Ellen Thomson holds the dubious distinction of being the only woman ever executed in Queensland. Her life was abruptly ended on June 13th 1887 when she was hanged at the infamous Boggo Road Gaol, having been sentenced to death for the murder of her husband William Thomson the previous October. Her so called ‘partner in crime’, John Harrison, was hanged on the same day.
Considered a victim of the society in which she lived at the time, there are many even now, including her descendants, who believe that she did not get a fair trial? Having been found guilty of murdering her husband, in the eyes of the law, it was thought she suffered a huge miscarriage of justice through the courts with, a clearly bias judge, a very smart prosecutor and an inexperienced defence lawyer combining to provide a dire result.

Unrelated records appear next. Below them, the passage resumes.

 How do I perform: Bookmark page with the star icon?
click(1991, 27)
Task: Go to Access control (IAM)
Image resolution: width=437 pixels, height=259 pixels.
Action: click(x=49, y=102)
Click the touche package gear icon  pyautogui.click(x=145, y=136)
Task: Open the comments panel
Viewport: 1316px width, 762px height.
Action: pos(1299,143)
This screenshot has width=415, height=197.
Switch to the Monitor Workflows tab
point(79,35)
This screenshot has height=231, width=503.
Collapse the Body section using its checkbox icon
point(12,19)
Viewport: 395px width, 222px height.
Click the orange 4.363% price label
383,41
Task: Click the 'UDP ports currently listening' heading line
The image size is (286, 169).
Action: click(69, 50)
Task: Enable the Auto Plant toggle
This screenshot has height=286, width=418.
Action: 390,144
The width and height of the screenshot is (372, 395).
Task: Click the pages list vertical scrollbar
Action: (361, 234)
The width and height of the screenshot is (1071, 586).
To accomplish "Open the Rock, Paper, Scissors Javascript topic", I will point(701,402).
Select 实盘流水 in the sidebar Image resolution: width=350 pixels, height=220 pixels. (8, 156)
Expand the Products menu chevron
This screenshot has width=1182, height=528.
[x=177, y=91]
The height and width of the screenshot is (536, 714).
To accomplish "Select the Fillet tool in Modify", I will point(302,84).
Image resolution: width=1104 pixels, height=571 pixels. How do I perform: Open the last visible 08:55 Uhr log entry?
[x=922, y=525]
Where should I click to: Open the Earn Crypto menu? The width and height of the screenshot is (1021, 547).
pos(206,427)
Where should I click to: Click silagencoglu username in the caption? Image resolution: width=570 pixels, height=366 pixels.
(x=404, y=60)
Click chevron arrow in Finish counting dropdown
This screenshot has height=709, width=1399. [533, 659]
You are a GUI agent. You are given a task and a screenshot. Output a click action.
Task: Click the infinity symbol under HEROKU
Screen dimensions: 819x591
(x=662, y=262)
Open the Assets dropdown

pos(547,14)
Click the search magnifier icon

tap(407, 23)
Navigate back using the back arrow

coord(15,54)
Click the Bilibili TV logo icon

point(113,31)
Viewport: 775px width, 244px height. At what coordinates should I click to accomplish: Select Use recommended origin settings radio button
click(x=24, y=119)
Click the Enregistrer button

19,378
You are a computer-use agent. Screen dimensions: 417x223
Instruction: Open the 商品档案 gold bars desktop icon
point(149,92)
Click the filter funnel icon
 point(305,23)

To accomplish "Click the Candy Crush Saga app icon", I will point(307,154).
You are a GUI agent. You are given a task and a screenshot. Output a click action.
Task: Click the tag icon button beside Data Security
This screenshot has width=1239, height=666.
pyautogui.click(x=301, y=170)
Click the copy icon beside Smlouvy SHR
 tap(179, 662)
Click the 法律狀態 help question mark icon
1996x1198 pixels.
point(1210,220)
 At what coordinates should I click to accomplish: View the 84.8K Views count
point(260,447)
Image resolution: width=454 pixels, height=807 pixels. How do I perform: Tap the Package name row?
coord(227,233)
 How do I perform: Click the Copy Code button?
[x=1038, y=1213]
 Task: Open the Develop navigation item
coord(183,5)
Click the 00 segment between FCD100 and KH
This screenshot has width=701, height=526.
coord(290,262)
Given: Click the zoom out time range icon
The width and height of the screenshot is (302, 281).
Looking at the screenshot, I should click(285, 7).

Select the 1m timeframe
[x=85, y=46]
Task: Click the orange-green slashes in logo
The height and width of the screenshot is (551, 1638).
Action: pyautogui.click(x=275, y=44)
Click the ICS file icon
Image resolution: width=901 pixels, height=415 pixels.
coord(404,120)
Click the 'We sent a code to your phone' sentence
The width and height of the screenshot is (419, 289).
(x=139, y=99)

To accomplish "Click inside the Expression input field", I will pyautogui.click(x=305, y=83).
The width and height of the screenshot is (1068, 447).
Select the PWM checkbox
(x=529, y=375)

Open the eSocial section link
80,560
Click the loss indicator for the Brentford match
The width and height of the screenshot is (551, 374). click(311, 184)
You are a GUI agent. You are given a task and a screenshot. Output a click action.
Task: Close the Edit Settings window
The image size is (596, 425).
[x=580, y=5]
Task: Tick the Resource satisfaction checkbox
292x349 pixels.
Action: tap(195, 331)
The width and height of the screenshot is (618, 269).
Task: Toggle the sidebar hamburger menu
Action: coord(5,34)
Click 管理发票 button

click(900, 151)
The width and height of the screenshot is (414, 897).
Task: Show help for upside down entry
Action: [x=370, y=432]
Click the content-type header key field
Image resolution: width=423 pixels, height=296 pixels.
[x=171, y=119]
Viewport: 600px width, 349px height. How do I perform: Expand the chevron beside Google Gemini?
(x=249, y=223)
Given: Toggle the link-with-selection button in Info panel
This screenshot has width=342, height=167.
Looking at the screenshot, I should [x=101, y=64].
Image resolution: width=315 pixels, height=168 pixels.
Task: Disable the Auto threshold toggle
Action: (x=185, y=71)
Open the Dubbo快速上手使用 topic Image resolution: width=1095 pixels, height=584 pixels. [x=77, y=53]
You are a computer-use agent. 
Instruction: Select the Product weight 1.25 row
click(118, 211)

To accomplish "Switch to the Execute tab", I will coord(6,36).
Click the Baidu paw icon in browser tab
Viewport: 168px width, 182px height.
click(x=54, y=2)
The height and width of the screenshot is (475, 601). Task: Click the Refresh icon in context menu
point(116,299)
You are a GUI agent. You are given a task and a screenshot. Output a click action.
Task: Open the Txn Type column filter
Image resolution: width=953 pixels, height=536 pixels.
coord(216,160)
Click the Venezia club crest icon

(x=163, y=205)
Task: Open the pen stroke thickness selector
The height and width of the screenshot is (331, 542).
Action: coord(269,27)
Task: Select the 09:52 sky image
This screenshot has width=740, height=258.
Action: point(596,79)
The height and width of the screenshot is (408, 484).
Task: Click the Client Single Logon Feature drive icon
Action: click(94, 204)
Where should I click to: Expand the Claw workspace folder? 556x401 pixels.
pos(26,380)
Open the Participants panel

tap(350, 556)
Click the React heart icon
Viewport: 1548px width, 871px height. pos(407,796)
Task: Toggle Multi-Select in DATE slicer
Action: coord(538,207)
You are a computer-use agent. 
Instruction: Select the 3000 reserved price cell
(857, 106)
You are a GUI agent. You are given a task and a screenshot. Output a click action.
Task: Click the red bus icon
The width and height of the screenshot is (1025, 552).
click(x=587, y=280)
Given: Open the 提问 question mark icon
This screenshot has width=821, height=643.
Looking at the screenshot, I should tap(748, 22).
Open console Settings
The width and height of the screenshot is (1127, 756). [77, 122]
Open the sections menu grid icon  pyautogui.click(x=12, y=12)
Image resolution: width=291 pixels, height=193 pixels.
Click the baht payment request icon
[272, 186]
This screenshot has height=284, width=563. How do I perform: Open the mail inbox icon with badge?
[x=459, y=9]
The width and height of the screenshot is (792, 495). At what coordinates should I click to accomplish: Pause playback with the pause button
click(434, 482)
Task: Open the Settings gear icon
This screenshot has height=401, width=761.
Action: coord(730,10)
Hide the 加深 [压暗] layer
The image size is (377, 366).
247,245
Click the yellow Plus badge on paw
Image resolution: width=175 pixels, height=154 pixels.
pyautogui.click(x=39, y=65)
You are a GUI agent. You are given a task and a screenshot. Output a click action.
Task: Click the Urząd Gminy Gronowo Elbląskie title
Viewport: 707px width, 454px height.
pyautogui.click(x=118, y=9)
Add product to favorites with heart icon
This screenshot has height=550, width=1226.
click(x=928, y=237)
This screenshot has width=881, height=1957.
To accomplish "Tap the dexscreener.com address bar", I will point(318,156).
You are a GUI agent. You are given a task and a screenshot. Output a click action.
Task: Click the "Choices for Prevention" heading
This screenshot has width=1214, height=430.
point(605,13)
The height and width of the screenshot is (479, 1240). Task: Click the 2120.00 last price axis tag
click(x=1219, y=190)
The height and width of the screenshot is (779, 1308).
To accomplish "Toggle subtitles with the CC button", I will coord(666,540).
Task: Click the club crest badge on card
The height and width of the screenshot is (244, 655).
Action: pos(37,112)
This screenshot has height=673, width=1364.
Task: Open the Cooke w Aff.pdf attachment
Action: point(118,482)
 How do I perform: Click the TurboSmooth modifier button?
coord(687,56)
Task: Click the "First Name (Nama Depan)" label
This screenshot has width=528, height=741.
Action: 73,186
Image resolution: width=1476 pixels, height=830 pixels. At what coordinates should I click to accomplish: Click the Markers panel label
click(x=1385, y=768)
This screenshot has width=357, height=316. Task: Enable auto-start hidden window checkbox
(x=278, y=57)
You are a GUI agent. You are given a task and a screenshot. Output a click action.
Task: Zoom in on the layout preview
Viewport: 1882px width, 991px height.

Ellen arrived in Cooktown with three of her children in tow as a widow during a time of huge excitement with the gold rush attracting people from all over the country. She worked as a laundress to the miners coming in from the diggings, but the conditions would have been far from ideal. The gold mining areas were muddy, dusty and a woman alone with young children would have had a very tough time just trying to find enough uncontaminated food to feed her brood.
She later moved to Port Douglas and took on the position of housekeeper to William Thomson, eventually marrying him a couple of years later and giving birth to another daughter. William would have been looking for someone to help him manage the farm, and the arrangement of a more stable and secure life for Ellen and her children would have been the attraction that sealed the deal for both of them.
There were suggestions that William was jealous, violent and drank too much, at one stage throwing a kerosene lamp at one of Ellen’s daughters because she refused to conform to his wishes that she marry his brother, then aged in his fifties. He also threatened Ellen, throwing a knife at her.
At a time in Australia’s history when equality of the sexes meant nothing, Ellen was at a distinct disadvantage in that she was also uneducated and could neither read or write. However, she was a woman ahead of her time. She was not the normal docile and obedient wife and was known as hardworking and gregarious, a devoted mother with a strong sense of justice, who felt restricted by her inability to read or write. One time, when the Governor passed through the district she went along with other women to meet him hoping to persuade him to provide their children with a school. She wanted her children to have opportunities that she had not.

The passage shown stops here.